However, there are aspects of God that we simply can’t understand no matter how hard we try. So we need to add to the list above such adjectives as inscrutable, unforeseeable, abstruse, unreadable, inexplicable, mystical, and enigmatic.
Attempt as we may box Him in, He declines to be pigeonholed. God is constantly about doing His own will and getting His own splendor. The problem is that we limited animals don’t always understand what that will is. So we can’t anticipate what He’s going to do next. For instance, take His concerning earth in human form (Jn. 1:14).
Nobody might have forecasted that!
And who would make something like that up?
It’s too unexpected, too unexpected. It sounds insane, except that there suffices evidence to know that it actually happened.
Now, if you checked out the message or heard on how “The Time is Now,” to start serving God with all your heart, and you have decided to do it, then it is time to get to know this seemingly incomprehensible God.
But, the first thing you should understand is that God is not a heavenly Sugar Daddy. He is not a fairy godfather, waiting to grant your every desire. Many individuals think that God exists to meet their every whim.
They are rapidly disappointed. God loves us beyond measure, and His goal is to mold us into His image. His objective is not to make us abundant and happy in this life, but to prepare us to reign with Him in glory in the next life. It suggests we may not get whatever we ask or wish for here in the world.
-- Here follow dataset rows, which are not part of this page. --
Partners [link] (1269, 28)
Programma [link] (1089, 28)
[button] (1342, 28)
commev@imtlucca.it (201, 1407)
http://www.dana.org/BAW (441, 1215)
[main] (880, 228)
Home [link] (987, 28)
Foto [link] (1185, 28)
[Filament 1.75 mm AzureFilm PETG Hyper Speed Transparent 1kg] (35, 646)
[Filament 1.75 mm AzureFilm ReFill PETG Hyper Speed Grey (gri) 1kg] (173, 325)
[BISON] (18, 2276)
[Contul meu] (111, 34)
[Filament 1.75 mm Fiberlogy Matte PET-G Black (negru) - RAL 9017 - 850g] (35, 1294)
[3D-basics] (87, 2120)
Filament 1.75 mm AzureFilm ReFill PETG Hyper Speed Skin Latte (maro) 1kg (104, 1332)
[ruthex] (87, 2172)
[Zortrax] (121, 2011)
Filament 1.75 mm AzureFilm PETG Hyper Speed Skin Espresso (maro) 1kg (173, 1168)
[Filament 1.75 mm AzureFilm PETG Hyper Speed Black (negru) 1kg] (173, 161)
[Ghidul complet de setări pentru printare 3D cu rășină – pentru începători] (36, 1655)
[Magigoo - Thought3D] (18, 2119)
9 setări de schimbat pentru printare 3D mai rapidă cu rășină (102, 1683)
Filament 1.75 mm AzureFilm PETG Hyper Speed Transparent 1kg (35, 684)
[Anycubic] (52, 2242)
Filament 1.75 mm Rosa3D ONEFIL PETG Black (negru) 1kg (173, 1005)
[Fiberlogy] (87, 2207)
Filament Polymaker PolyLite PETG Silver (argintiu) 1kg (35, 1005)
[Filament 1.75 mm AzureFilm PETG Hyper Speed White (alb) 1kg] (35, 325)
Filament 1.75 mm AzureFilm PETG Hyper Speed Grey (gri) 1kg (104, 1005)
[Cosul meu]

But in heaven, it will be glorious!
Nor, on the other hand, is God a cosmic lawman, waiting to punish our every infraction. Many people see God in this manner, and can’t get past it. Guilt rules their lives, and this need to not be. Feeling guilty enough will not make forgiveness from God.
All sins were already forgiven 2 thousand years ago on the Cross of Calvary. We require to just ask. Ask for forgiveness and move on if we mess up we should be sorry. This is what God wants us to do.
So what is God, then, anyhow? That is what God wants us to find! God concerned earth in the form of a guy, Jesus, and He showed us what God resembles. He is similar to Jesus: loving, caring, graceful, compassionate, forgiving. Yet He is also holy and best. He desires a relationship with us, but He likewise never desires us to forget who He is.
So, is it possible to get at least a little clarity on His character and goals? Of course. We do that by analyzing what has been exposed about Him in Bible. And there is one Scripture that sums things up pretty well. Isaiah 46:9 -11 states:
“Remember the former things long past, For I am God, and there is no other; I am God, and there is no one like Me, declaring the end from the beginning, and from ancient times things which have not been done, saying, ‘My purpose will be established, and I will accomplish all My good pleasure’; calling a bird of prey from the east, the man of My purpose from a far country. Truly I have spoken; truly I will bring it to pass. I have planned it, surely I will do it.”
We should keep in mind, firstly that He is God and we are not. He is not here to serve us. Rather, we are here to serve Him. But He doesn’t treat us like slaves. We are so fortunate to be a part of “His good pleasure.”
Do you Identify the God we Love?
We must just rely on that He enjoys us and will operate in us and through us for both our best and for His glory. It is very important to keep all of this in mind as we look even more into His character.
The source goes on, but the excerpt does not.